Immer wieder ist an diesem Sender vom Prager Verkehr die Rede. Und dieser Verkehr hats wiklich in sich. Seit der Wende ist die Zahl der Automobile zum Beispiel um ein Vielfaches gestiegen. Zu gewissen Tageszeiten kommt es deshalb zu veritablen Staus, die die Nerven aller am Verkehr Beteiligten heillos strapazieren. Auch als Benutzer der öffentlichen Verkehrsmittel wird man nicht immer froh, denn Busse und Strassenbahnen bleiben dann jeweils ebenso im Verkehrschaos stecken. Einzig die Metro kennt solche Probleme nicht, und als Fussgänger ist man vor allem im Zentrum der Stadt eh am schnellsten. Trotzdem kann man sagen, dass alles in allem vor allem der öffentliche Verkehr gut bis sehr gut funktioniert. Wenn alles normal läuft, wenn alle Trams und Busse ihren üblichen Routen folgen und pünktlich sind. Und genau hier liegt der Hund begraben. In den letzten zwei bis drei Jahren kommt es immer häufiger zum sogenannten "gelben Verkehr", über den wir an dieser Stelle auch schon berichtet haben. Das heisst, die Strassenbahnen zum Beispiel verkehren nicht auf den normalen Routen, sondern auf einer "dočasná trasa", einer "zeitweilig veränderten Trasse". Was einfach und nüchtern klingt, kann sich zu einer wahren Katastrofe entwickeln. Wenn diese vorübergehende Änderung nur ein paar Tage oder vielleicht auch dreivier Wochen dauert, dann ist das nicht weiter problematisch.

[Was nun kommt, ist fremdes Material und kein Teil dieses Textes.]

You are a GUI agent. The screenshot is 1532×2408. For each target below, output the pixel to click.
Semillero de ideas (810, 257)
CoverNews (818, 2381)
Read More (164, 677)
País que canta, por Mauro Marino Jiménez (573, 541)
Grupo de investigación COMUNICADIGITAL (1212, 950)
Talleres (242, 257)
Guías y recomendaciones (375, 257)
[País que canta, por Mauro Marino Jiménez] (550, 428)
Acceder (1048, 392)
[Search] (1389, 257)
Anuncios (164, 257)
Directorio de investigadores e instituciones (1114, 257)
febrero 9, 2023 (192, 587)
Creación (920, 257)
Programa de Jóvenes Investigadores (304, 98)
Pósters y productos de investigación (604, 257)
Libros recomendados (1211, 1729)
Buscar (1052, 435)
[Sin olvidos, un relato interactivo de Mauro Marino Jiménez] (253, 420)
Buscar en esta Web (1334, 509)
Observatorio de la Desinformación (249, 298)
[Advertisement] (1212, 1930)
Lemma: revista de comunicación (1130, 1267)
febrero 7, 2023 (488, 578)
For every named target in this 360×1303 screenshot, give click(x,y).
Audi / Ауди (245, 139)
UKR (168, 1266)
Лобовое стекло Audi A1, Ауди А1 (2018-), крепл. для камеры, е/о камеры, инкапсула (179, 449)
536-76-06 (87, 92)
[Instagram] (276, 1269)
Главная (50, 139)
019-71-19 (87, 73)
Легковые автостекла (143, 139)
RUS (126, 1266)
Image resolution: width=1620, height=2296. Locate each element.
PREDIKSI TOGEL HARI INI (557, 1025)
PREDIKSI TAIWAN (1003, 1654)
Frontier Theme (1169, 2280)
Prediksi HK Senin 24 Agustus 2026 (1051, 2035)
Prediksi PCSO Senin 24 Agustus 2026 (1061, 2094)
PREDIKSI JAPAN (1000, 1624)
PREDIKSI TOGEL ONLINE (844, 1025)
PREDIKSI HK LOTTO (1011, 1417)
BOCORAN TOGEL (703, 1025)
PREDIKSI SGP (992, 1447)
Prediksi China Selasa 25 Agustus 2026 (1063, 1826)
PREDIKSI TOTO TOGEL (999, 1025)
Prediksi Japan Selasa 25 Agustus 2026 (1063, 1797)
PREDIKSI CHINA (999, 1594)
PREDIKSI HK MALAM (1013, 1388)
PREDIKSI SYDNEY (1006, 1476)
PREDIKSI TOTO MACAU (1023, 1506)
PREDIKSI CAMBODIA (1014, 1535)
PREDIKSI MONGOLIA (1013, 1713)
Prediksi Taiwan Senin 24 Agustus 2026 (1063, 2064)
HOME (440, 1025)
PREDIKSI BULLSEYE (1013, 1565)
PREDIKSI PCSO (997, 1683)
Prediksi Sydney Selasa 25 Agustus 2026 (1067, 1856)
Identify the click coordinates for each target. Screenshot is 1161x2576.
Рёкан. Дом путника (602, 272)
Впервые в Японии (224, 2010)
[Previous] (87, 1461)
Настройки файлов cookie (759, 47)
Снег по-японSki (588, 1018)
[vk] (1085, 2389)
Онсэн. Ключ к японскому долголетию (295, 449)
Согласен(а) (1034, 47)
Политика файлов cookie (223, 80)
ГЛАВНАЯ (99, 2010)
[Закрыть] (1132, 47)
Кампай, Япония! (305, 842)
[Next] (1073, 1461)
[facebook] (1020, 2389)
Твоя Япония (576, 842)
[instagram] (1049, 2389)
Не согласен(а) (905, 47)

Wir Prager sind geduldige Leute und auch lernfähig, und bald schon haben wir herausgefunden, wie wir trotz aller Umstellungen doch noch vor Mitternacht nach Hause kommen.

Nun gibt es viele ehrenwerte Gründe, weshalb es zu Trassenänderungen kommt, kommen muss. Da sind zunächst die Folgen unvorhersehbarer Ereignisse wie zum Beispiel im letzten Jahr das Hochwasser, das die U-Bahn lahmlegte und so den oberirdischen Verkehr heillos belastete. Dann ist Prag seit Jahren eine einzige Baustelle, denn man muss ja die Unterlassungssünden des früheren Regimes wieder gut machen. Und so kommt es zu Behinderungen im Verkehrsfluss, vor allem wenn Tunnels oder Brücken saniert oder gar neu gebaut werden müssen. Genau diese Situation enerviert zur Zeit sowohl den Privat- wie auch den offentlichen Verkehr. An einer neuralgischen Stelle im Übergang vom Stadtzentrum nach Vinohrady und Žižkov ist für die Seifertstrasse die Zufahrt sowohl für Autos wie für Strassenbahnen gesperrt. Denn man baut dort zwei neue Eisenbahnbrücken. Für die Strassenbahn gilt die Sperre bis zum 20.Dezember, für die Autos allerdings bis Ende nächstes Jahr. Zwar gibt es Ersatzbusse, fahren abenteuerliche Strassenbahnnummern "gelbe" Routen, dennoch aber ergiessen sich jetzt unübersehbare Massen von Automobilen in bisher ruhige Zonen. Endlose Schlangen hupender Karossen und deren fluchender Lenker verstopfen alle Wege und produzieren eine auspuffgeschwängerte Luft, in der man zu ersticken droht. Die neuen Brücken sollen dereinst den Verkehr entlasten, heisst es. Schön und gut. Eine Frage aber sei erlaubt: War es nötig, mit der Bauerei in der Vorweihnachtszeit zu beginnen? In einer Zeit, in der das Verkehrsaufkommen sowieso über dem Durchschnitt liegt? Ja, heisst es vom zuständigen Amt kategorisch. Und so bleibt uns nichts anderes übrig, als uns weiterhin durchs organisierte Verkehrschaos zu kämpfen.